### [DATA ENTRIES]
□ □ □ □ □ □ □

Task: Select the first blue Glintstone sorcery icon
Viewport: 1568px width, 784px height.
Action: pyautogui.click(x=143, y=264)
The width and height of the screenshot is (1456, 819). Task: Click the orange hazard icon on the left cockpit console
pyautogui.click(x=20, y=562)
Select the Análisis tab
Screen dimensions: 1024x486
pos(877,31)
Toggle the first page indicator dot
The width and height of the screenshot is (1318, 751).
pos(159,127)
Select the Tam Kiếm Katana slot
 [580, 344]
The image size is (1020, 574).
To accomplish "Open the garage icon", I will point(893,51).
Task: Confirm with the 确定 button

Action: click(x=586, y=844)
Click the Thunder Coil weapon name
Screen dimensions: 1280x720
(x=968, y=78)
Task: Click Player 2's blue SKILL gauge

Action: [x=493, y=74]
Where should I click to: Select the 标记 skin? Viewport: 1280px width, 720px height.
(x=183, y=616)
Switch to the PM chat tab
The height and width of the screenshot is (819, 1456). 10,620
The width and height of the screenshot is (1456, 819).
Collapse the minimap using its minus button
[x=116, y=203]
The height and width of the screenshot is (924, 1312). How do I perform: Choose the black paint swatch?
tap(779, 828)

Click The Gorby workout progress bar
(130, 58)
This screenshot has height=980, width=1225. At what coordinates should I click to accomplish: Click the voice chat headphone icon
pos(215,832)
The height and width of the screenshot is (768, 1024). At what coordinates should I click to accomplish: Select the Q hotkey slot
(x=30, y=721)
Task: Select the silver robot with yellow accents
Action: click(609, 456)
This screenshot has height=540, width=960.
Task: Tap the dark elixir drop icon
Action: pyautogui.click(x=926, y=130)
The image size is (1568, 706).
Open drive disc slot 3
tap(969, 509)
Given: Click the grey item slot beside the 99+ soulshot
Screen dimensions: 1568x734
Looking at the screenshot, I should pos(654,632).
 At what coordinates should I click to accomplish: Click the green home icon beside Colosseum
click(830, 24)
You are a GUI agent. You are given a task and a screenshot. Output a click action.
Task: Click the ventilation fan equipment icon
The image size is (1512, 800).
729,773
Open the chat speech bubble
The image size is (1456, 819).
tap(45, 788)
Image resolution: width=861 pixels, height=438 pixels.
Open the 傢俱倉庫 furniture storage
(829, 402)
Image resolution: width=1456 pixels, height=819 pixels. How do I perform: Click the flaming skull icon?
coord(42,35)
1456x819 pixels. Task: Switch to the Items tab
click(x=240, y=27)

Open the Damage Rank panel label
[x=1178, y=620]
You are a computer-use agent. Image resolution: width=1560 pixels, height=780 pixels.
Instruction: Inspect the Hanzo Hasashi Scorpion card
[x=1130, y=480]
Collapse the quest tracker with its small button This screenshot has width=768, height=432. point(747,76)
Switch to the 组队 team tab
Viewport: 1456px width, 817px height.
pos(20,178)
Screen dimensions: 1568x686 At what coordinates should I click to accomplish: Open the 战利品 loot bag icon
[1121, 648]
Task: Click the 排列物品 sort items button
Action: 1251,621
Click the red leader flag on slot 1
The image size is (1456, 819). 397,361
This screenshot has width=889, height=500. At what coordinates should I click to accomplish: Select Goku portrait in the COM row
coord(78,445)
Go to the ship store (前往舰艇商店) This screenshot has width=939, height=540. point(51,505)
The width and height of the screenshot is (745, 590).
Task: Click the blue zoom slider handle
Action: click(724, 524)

□ □ □ □ □ □ □

Duplicate every one of the records above line for line, with no changes.

Task: Select the first blue Glintstone sorcery icon
Viewport: 1568px width, 784px height.
Action: pyautogui.click(x=143, y=264)
The width and height of the screenshot is (1456, 819). Task: Click the orange hazard icon on the left cockpit console
pyautogui.click(x=20, y=562)
Select the Análisis tab
Screen dimensions: 1024x486
pos(877,31)
Toggle the first page indicator dot
The width and height of the screenshot is (1318, 751).
pos(159,127)
Select the Tam Kiếm Katana slot
 [580, 344]
The image size is (1020, 574).
To accomplish "Open the garage icon", I will point(893,51).
Task: Confirm with the 确定 button

Action: click(x=586, y=844)
Click the Thunder Coil weapon name
Screen dimensions: 1280x720
(x=968, y=78)
Task: Click Player 2's blue SKILL gauge

Action: [x=493, y=74]
Where should I click to: Select the 标记 skin? Viewport: 1280px width, 720px height.
(x=183, y=616)
Switch to the PM chat tab
The height and width of the screenshot is (819, 1456). 10,620
The width and height of the screenshot is (1456, 819).
Collapse the minimap using its minus button
[x=116, y=203]
The height and width of the screenshot is (924, 1312). How do I perform: Choose the black paint swatch?
tap(779, 828)

Click The Gorby workout progress bar
(130, 58)
This screenshot has height=980, width=1225. At what coordinates should I click to accomplish: Click the voice chat headphone icon
pos(215,832)
The height and width of the screenshot is (768, 1024). At what coordinates should I click to accomplish: Select the Q hotkey slot
(x=30, y=721)
Task: Select the silver robot with yellow accents
Action: click(609, 456)
This screenshot has height=540, width=960.
Task: Tap the dark elixir drop icon
Action: pyautogui.click(x=926, y=130)
The image size is (1568, 706).
Open drive disc slot 3
tap(969, 509)
Given: Click the grey item slot beside the 99+ soulshot
Screen dimensions: 1568x734
Looking at the screenshot, I should pos(654,632).
 At what coordinates should I click to accomplish: Click the green home icon beside Colosseum
click(830, 24)
You are a GUI agent. You are given a task and a screenshot. Output a click action.
Task: Click the ventilation fan equipment icon
The image size is (1512, 800).
729,773
Open the chat speech bubble
The image size is (1456, 819).
tap(45, 788)
Image resolution: width=861 pixels, height=438 pixels.
Open the 傢俱倉庫 furniture storage
(829, 402)
Image resolution: width=1456 pixels, height=819 pixels. How do I perform: Click the flaming skull icon?
coord(42,35)
1456x819 pixels. Task: Switch to the Items tab
click(x=240, y=27)

Open the Damage Rank panel label
[x=1178, y=620]
You are a computer-use agent. Image resolution: width=1560 pixels, height=780 pixels.
Instruction: Inspect the Hanzo Hasashi Scorpion card
[x=1130, y=480]
Collapse the quest tracker with its small button This screenshot has width=768, height=432. point(747,76)
Switch to the 组队 team tab
Viewport: 1456px width, 817px height.
pos(20,178)
Screen dimensions: 1568x686 At what coordinates should I click to accomplish: Open the 战利品 loot bag icon
[1121, 648]
Task: Click the 排列物品 sort items button
Action: 1251,621
Click the red leader flag on slot 1
The image size is (1456, 819). 397,361
This screenshot has width=889, height=500. At what coordinates should I click to accomplish: Select Goku portrait in the COM row
coord(78,445)
Go to the ship store (前往舰艇商店) This screenshot has width=939, height=540. point(51,505)
The width and height of the screenshot is (745, 590).
Task: Click the blue zoom slider handle
Action: click(724, 524)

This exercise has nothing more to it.